One interesting circuit I found in this post: https://www.eevblog.com/forum/projects/is-550uf-too-big-for-a-power-supply-that-has-cc-limit/msg2161846/#msg2161846 . I mean the one with lt1010. I like that current-limit amplifier controls the voltage-set amplifier. This way only one opamp needs to be clipped. I can't prove yet, but it feels like it's much easier to make stable crossover betwen CC and CV modes when only one opamp goes into saturation. The circuit still suffers from typical problems, such as CC-opamp steals (or injects) some output current, and it's also high-side current sensing. I played in ltspice with the circuit, switch to CC mode within one or two microseconds look impressive, as well it is stable without output capacitor (or requires very little). I want to build one. Probably, I'll replace lt1010 with cheaper and beefier buf634a (https://www.ti.com/lit/ds/symlink/buf634a.pdf).

Any thoughts and/or opinions?

The one with the LT1010 uses a Howland topology for current limiting, like my designs. It should be possible to increase the current rating, by adding a pass transistor, reducing the value of R4 and adjusting the resistor ratio of R4, R5, R6 & R7.

[exe]

There is one thing I don't like about differential current sensing: it injects (or steals) some output current. Probably, not a big deal in 99% of cases, but I wanted to have an accurate CC mode. Also wanted to avoid resistor matching etc, although vishay MPM series would probably solve this for me.
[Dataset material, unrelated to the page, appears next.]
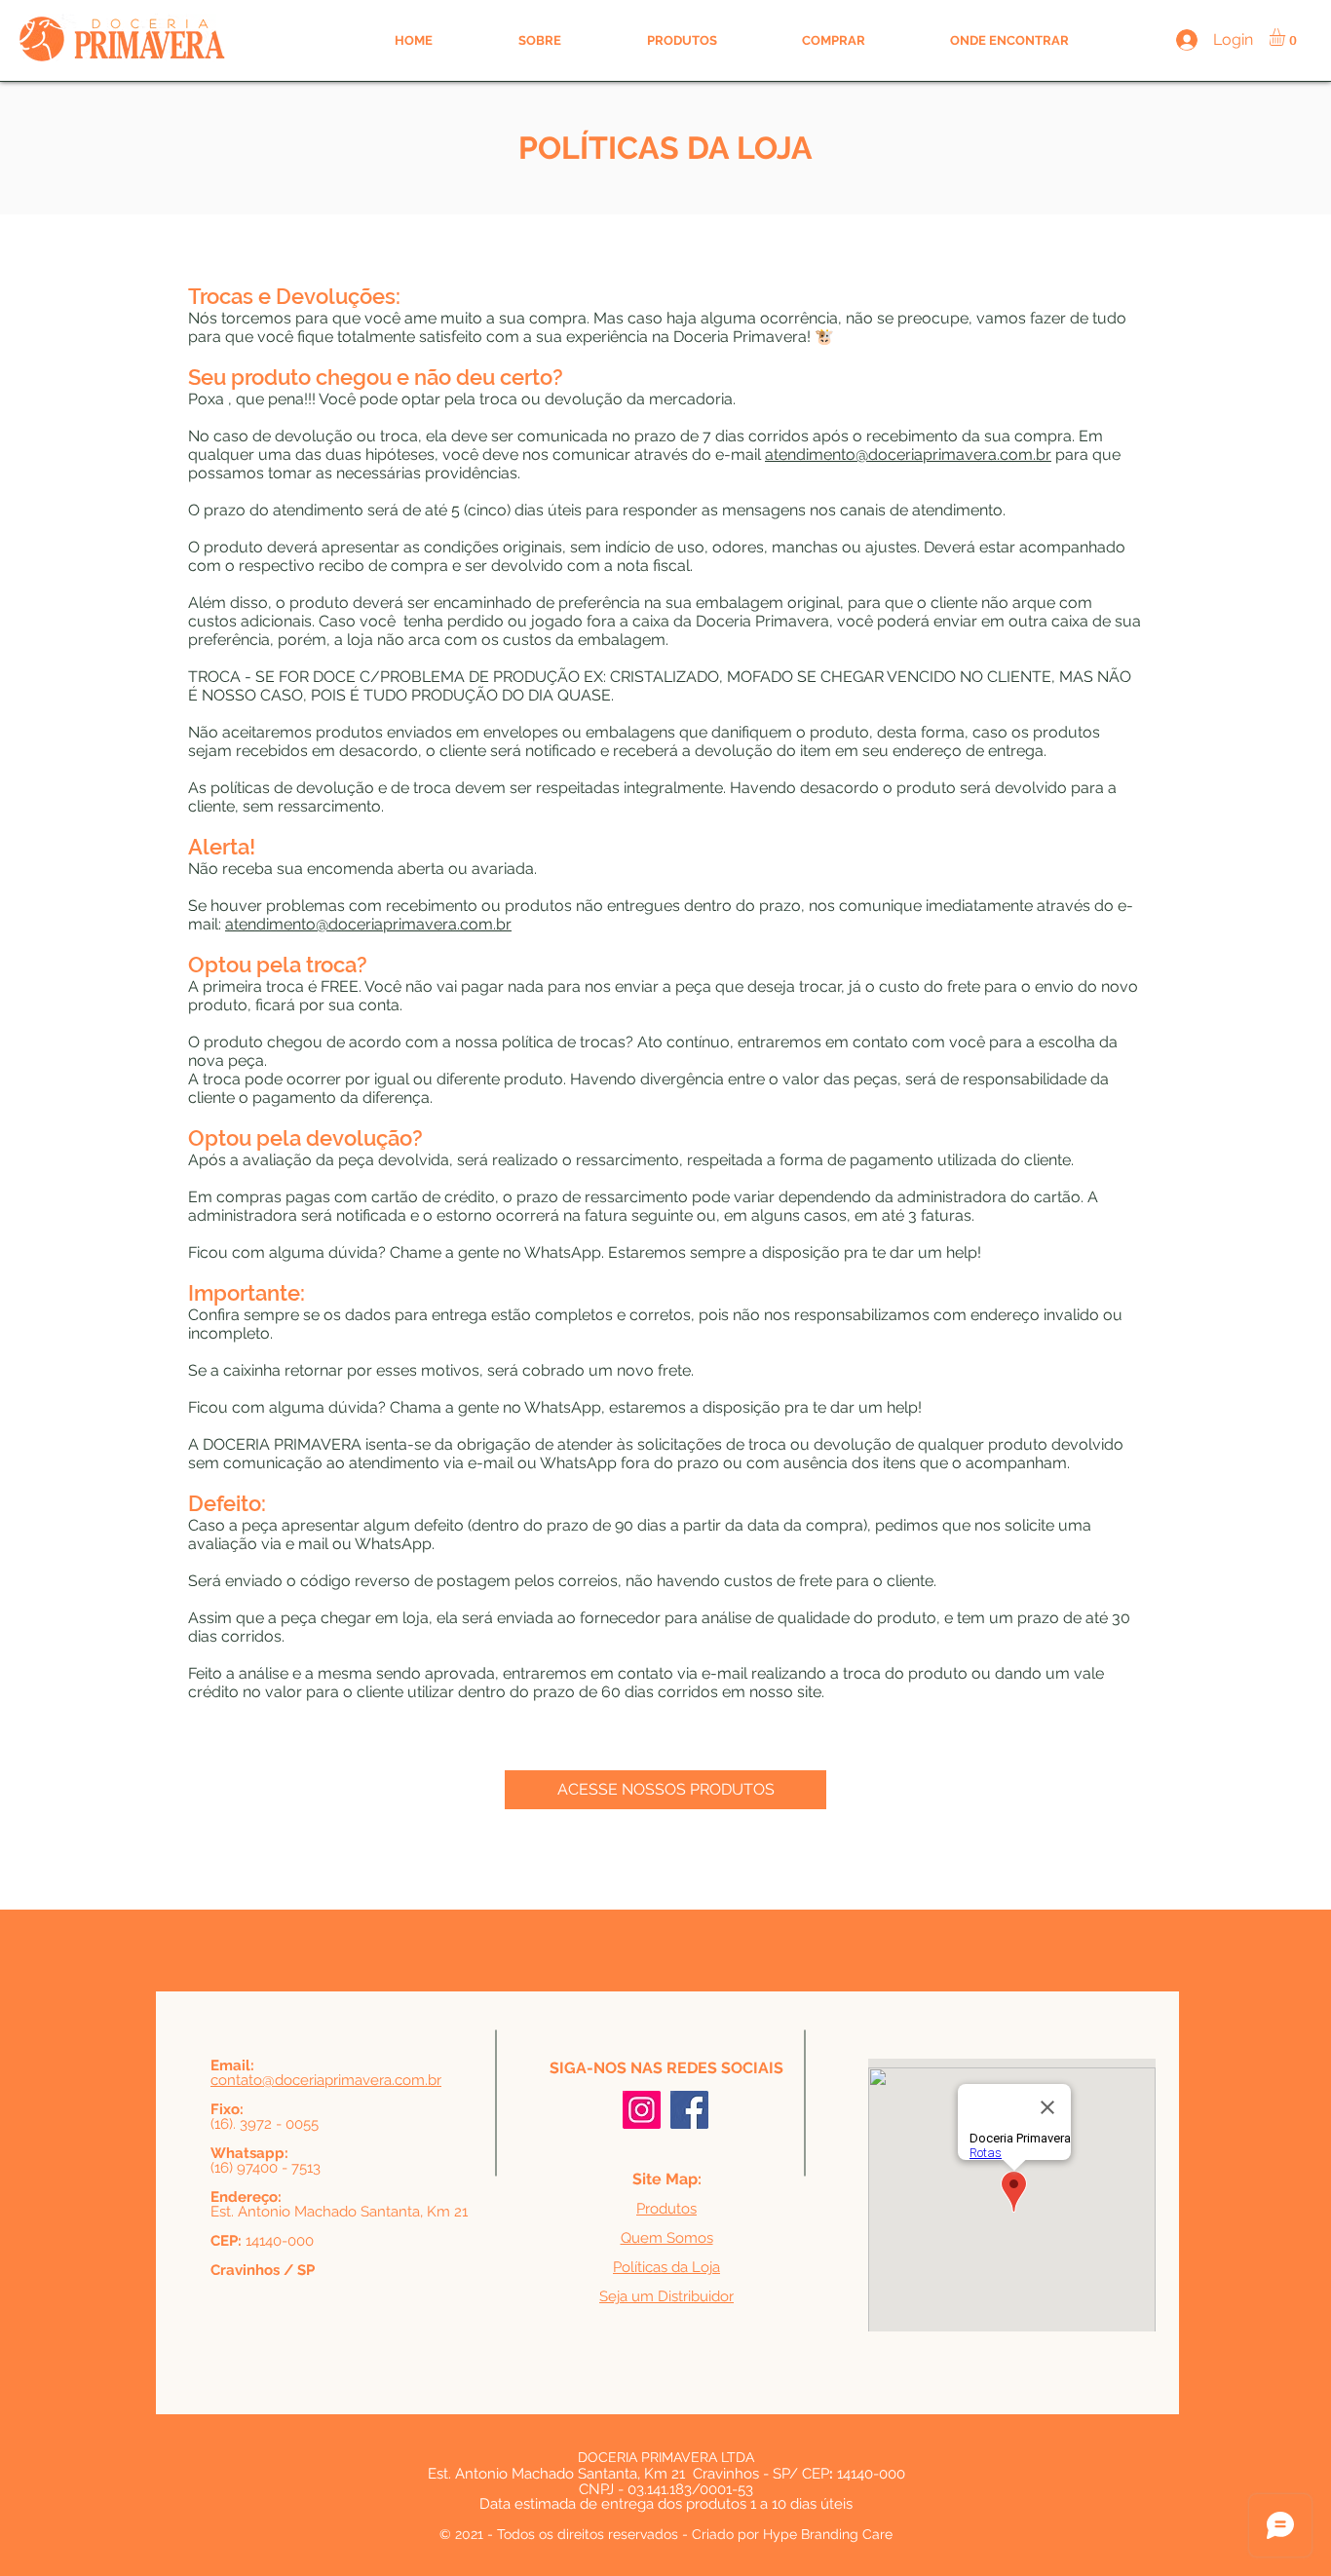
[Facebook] (689, 2110)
So, I ended up with circuit on "simplified.png".

Then I added a voltage reference referenced to the same node as current setting voltage. I used an instrumentation opamp. This way I can set current and voltage from the same DAC (but Vset and Iset control circuit needs to be floating, which is fine). I include the *.asc file in case someone is curious to play with the circuit.

After posting I realized that I kept shunt value of 1k. This is because I'm trying to understand if it's possible with current design to have minimal source current of 1uA. I doubt, but "it works in simulation". It's not accurate due to input bias current of CC-opamp, but probably could be calibrated out. I'm yet to think what opamps to choose, for now I left old LT118A because I don't know what would be better. I randomly tried a few fast opamps (10-60MHZ bw, slew rate > 20V/us), not all of them gave stable circuit and it's beyond my understanding why. Probably, different opamps have different small-signal response (several opamps were oscillating with a small amplitude), or may be at such speeds things like input capacitance start to play role.

Next step I want to try to make it sink current too. The lt1010 datasheet says it's "easy", I just need to add another opamp that would limit maximum sinking current. I'm too tired to try it now.

So, what do you think of current schematic? Is it yea or nay?